Вокруг диорам толпилась публика. Еще издали Горелов заметил в группе художников моложавого военного.

— Это Озолинь, начальник Академии связи, — шепнул Греков. — Интереснейшая личность. Еще мальчишкой Озолинь начал путь революционера, в гражданскую войну был комиссаром 11-й дивизии в Первой Конной. Тогда ему было двадцать шесть!..

Озолиню очень поправилась диорама «Перекоп». Обсуждая ее художественные достоинства, он говорил:

— Картина хорошая, сильная. Но мне кажется, что размеры диорамы маловаты, чтобы со всей полнотой передать подвиг красных бойцов на Перекопе. Тут нужны иные масштабы!..

В разговор вступил представитель военно-исторического отдела Наркомата обороны. Он сообщил, что уже планируется создание монументального памятника героям Крыма — панорамы «Штурм Перекопа».

Вначале Грекову показалось, что он ослышался. Потом сердце кольнула легкая обида. Он ничего не знал об этом проекте.

— Где намечается поставить панораму? Что она будет изображать? — засыпал он вопросами разговорчивого представителя.

— Поставим ее в Крыму, на месте событий, — небрежно бросил тот.

Подавляя обиду, Греков заговорил о своем видении будущей картины, больше адресуясь к Озолиню:

— Устанавливать панораму в Крыму неразумно. На Перекопе нет крупных населенных пунктов, и, стало быть, ее некому будет смотреть. В степи лучше поставить памятники-маяки, видные издали. А место панорамы в Москве. Да не простой, а комплексной, Ведь бои за Крым велись не только на Перекопском перешейке, но и на Литовском полуострове, на Чонгарском мосту… Все это нужно показать!

Для представителя военно-исторического отдела аргументы были новы и неожиданны.

Беседа о комплексной панораме продолжалась в машине Озолиня.

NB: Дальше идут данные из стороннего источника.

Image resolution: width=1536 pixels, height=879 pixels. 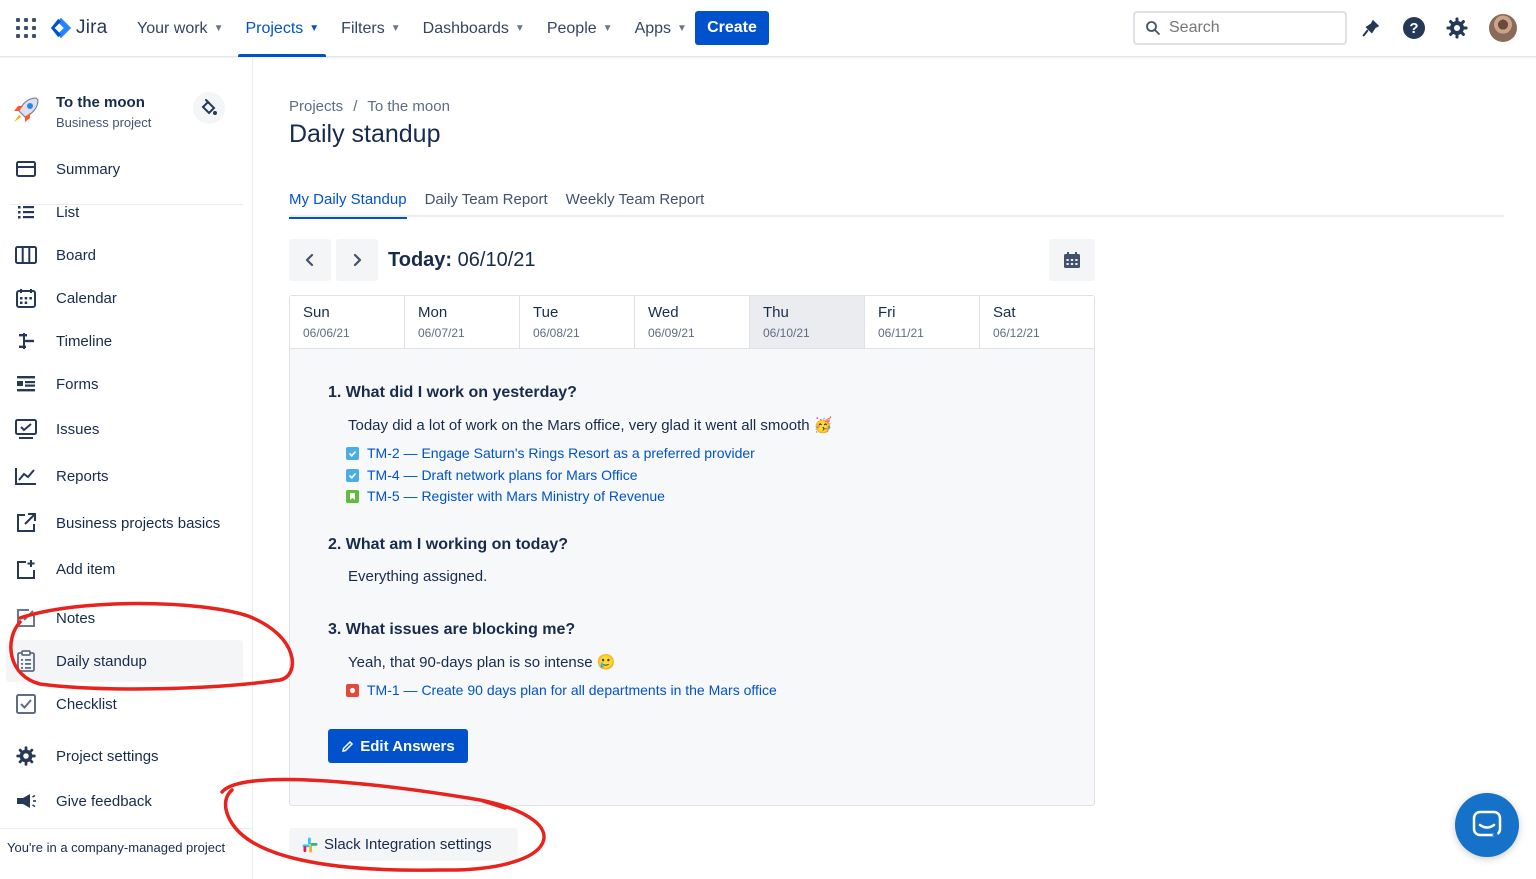 I want to click on sidebar-item-daily-standup: Daily standup, so click(x=124, y=661).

С большим воодушевлением Греков развивал перед ним свои давнишние планы, родившиеся еще в дни совместной работы с Савицким над диорамой «Перекоп».

— Комплексная панорама должна состоять из пяти диорам: «Красная Армия перед штурмом», «Бой на Литовском полуострове», «Штурм Турецкого вала», «Чонгарский мост» и «Отступление белых». В совокупности они представят одно последовательно развивающееся действие.

Озолиня несколько смутила тематика крайних диорам, их кажущаяся статичность.

Темы «Перед боем» и «После боя» классические, — успокоил его Греков, довольным, что нашел понимающего собеседника. — Они очень сильны, выразительны. Недаром к ним обращались крупнейшие мастера-баталисты Мейсонье, Менцель, Невиль, из наших — Рубо. Главное — показать накопление сил Красной Армии перед штурмом Перекопа, а также нарисовать образы отдельных командиров и бойцов. Эти герои, проходя через все диорамы, создадут у зрителя впечатление единства действия…

Воистину Грекову летом 1934 года везло. Прощаясь с ним, Озолинь сказал как о вполне решенном:

— Закончите работу над панорамой «Штурм Перекопа», возьмитесь за другую — «Первая Конная под Батайском»… Бои под Батайском были ничуть не легче, чем на Перекопе. Даже тяжелее. Трижды в течение недели Первая Конная переходила в наступление, и каждый раз полки откатывались назад. Никогда еще мы не несли таких потерь! Свыше трех тысяч бойцов навсегда остались на берегах Дона!